Echo the data below line for line, changing no character.

[Word and element location data]
_____

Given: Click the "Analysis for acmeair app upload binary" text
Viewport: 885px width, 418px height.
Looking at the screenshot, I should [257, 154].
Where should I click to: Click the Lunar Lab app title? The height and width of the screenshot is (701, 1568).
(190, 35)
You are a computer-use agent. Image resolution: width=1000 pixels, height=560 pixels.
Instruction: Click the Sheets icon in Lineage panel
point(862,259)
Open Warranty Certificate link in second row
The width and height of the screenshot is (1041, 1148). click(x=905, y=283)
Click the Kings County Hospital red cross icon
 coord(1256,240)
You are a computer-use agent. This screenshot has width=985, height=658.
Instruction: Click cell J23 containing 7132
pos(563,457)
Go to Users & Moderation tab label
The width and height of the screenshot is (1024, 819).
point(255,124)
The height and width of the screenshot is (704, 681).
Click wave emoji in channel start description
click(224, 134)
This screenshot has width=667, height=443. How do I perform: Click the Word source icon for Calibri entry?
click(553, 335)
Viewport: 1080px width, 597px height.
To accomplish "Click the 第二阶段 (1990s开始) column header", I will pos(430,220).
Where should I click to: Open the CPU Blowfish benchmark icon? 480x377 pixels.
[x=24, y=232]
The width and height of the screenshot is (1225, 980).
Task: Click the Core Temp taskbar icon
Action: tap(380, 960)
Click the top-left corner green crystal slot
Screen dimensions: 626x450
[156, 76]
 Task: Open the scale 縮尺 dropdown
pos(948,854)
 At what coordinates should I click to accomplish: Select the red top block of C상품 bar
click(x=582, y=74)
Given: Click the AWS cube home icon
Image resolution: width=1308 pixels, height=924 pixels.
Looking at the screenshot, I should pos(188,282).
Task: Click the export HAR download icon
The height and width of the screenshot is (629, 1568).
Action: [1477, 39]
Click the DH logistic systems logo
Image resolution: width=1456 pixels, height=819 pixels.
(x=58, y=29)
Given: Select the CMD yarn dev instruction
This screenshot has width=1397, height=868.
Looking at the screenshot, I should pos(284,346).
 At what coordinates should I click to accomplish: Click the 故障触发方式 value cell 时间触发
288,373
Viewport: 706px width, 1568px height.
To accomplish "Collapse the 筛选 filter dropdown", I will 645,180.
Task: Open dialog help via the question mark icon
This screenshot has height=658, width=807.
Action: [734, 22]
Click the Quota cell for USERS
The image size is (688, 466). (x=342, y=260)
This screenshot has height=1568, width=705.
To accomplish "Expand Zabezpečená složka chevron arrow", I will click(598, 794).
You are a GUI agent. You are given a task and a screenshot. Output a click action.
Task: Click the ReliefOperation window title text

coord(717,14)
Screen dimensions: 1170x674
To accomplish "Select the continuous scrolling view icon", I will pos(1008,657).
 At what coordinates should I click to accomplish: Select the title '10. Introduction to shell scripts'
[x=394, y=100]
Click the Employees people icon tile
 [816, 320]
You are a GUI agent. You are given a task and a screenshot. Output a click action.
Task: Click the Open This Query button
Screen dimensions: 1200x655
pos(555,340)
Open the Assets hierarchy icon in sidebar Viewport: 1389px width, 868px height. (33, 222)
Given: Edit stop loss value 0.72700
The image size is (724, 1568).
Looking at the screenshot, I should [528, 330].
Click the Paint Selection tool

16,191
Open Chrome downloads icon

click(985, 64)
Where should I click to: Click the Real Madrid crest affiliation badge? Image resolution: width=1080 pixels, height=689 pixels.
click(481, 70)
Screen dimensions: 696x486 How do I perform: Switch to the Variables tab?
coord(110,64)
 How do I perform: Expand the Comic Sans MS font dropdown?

_____

* ANSWER TO THIS PROBLEM *
Given: Click the "Analysis for acmeair app upload binary" text
Viewport: 885px width, 418px height.
Looking at the screenshot, I should [257, 154].
Where should I click to: Click the Lunar Lab app title? The height and width of the screenshot is (701, 1568).
(190, 35)
You are a computer-use agent. Image resolution: width=1000 pixels, height=560 pixels.
Instruction: Click the Sheets icon in Lineage panel
point(862,259)
Open Warranty Certificate link in second row
The width and height of the screenshot is (1041, 1148). click(x=905, y=283)
Click the Kings County Hospital red cross icon
 coord(1256,240)
You are a computer-use agent. This screenshot has width=985, height=658.
Instruction: Click cell J23 containing 7132
pos(563,457)
Go to Users & Moderation tab label
The width and height of the screenshot is (1024, 819).
point(255,124)
The height and width of the screenshot is (704, 681).
Click wave emoji in channel start description
click(224, 134)
This screenshot has width=667, height=443. How do I perform: Click the Word source icon for Calibri entry?
click(553, 335)
Viewport: 1080px width, 597px height.
To accomplish "Click the 第二阶段 (1990s开始) column header", I will pos(430,220).
Where should I click to: Open the CPU Blowfish benchmark icon? 480x377 pixels.
[x=24, y=232]
The width and height of the screenshot is (1225, 980).
Task: Click the Core Temp taskbar icon
Action: tap(380, 960)
Click the top-left corner green crystal slot
Screen dimensions: 626x450
[156, 76]
 Task: Open the scale 縮尺 dropdown
pos(948,854)
 At what coordinates should I click to accomplish: Select the red top block of C상품 bar
click(x=582, y=74)
Given: Click the AWS cube home icon
Image resolution: width=1308 pixels, height=924 pixels.
Looking at the screenshot, I should pos(188,282).
Task: Click the export HAR download icon
The height and width of the screenshot is (629, 1568).
Action: [1477, 39]
Click the DH logistic systems logo
Image resolution: width=1456 pixels, height=819 pixels.
(x=58, y=29)
Given: Select the CMD yarn dev instruction
This screenshot has width=1397, height=868.
Looking at the screenshot, I should pos(284,346).
 At what coordinates should I click to accomplish: Click the 故障触发方式 value cell 时间触发
288,373
Viewport: 706px width, 1568px height.
To accomplish "Collapse the 筛选 filter dropdown", I will 645,180.
Task: Open dialog help via the question mark icon
This screenshot has height=658, width=807.
Action: [734, 22]
Click the Quota cell for USERS
The image size is (688, 466). (x=342, y=260)
This screenshot has height=1568, width=705.
To accomplish "Expand Zabezpečená složka chevron arrow", I will click(598, 794).
You are a GUI agent. You are given a task and a screenshot. Output a click action.
Task: Click the ReliefOperation window title text

coord(717,14)
Screen dimensions: 1170x674
To accomplish "Select the continuous scrolling view icon", I will pos(1008,657).
 At what coordinates should I click to accomplish: Select the title '10. Introduction to shell scripts'
[x=394, y=100]
Click the Employees people icon tile
 [816, 320]
You are a GUI agent. You are given a task and a screenshot. Output a click action.
Task: Click the Open This Query button
Screen dimensions: 1200x655
pos(555,340)
Open the Assets hierarchy icon in sidebar Viewport: 1389px width, 868px height. (33, 222)
Given: Edit stop loss value 0.72700
The image size is (724, 1568).
Looking at the screenshot, I should [528, 330].
Click the Paint Selection tool

16,191
Open Chrome downloads icon

click(985, 64)
Where should I click to: Click the Real Madrid crest affiliation badge? Image resolution: width=1080 pixels, height=689 pixels.
click(481, 70)
Screen dimensions: 696x486 How do I perform: Switch to the Variables tab?
coord(110,64)
 How do I perform: Expand the Comic Sans MS font dropdown?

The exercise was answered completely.